### [BRANO ESTRATTO]
################

Circa le pensioni marinare, la marineria italiana mediante la sua
Federazione ottenne prima la fusione delle Casse Invalidi per mezzo
di uno sciopero generale (1912), e poi ottenne il finanziamento della
Cassa Invalidi Unica e il conseguente miglioramento delle pensioni
marinare nel 1919 mercè azioni persuasive, come quelle del
piratamento del «Persia» e sua bloccatura a Fiume.
Ora la Federazione
Italiana Lavoratori del Mare sta lottando ancora per ottenere giuste
pensioni marinare.
L'Italia, male
trattata dagli Alleati, si dibatteva in serie difficoltà. Il
Capo del Governo, per legittime preoccupazioni, trattava con gli
alleati, subendo la loro volontà. Essi avevano creata la
Jugoslavia, e proteggevano questo nuovo Stato a danno dell'Italia.

################

### [BLOCCO DATI]
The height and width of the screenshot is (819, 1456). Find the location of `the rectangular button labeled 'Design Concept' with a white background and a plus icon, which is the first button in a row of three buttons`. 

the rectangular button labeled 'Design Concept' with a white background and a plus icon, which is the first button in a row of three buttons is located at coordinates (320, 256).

################

### [CONSEGNA]
Estrai dal brano sulle pensioni marinare il passo compreso tra «L'Italia, male» e «a danno dell'Italia.», estremi inclusi, riportandolo senza alcuna modifica. I dati non hanno alcun rapporto con il brano sulle pensioni marinare.

### [SOLUZIONE PROPOSTA]
L'Italia, male
trattata dagli Alleati, si dibatteva in serie difficoltà. Il
Capo del Governo, per legittime preoccupazioni, trattava con gli
alleati, subendo la loro volontà. Essi avevano creata la
Jugoslavia, e proteggevano questo nuovo Stato a danno dell'Italia.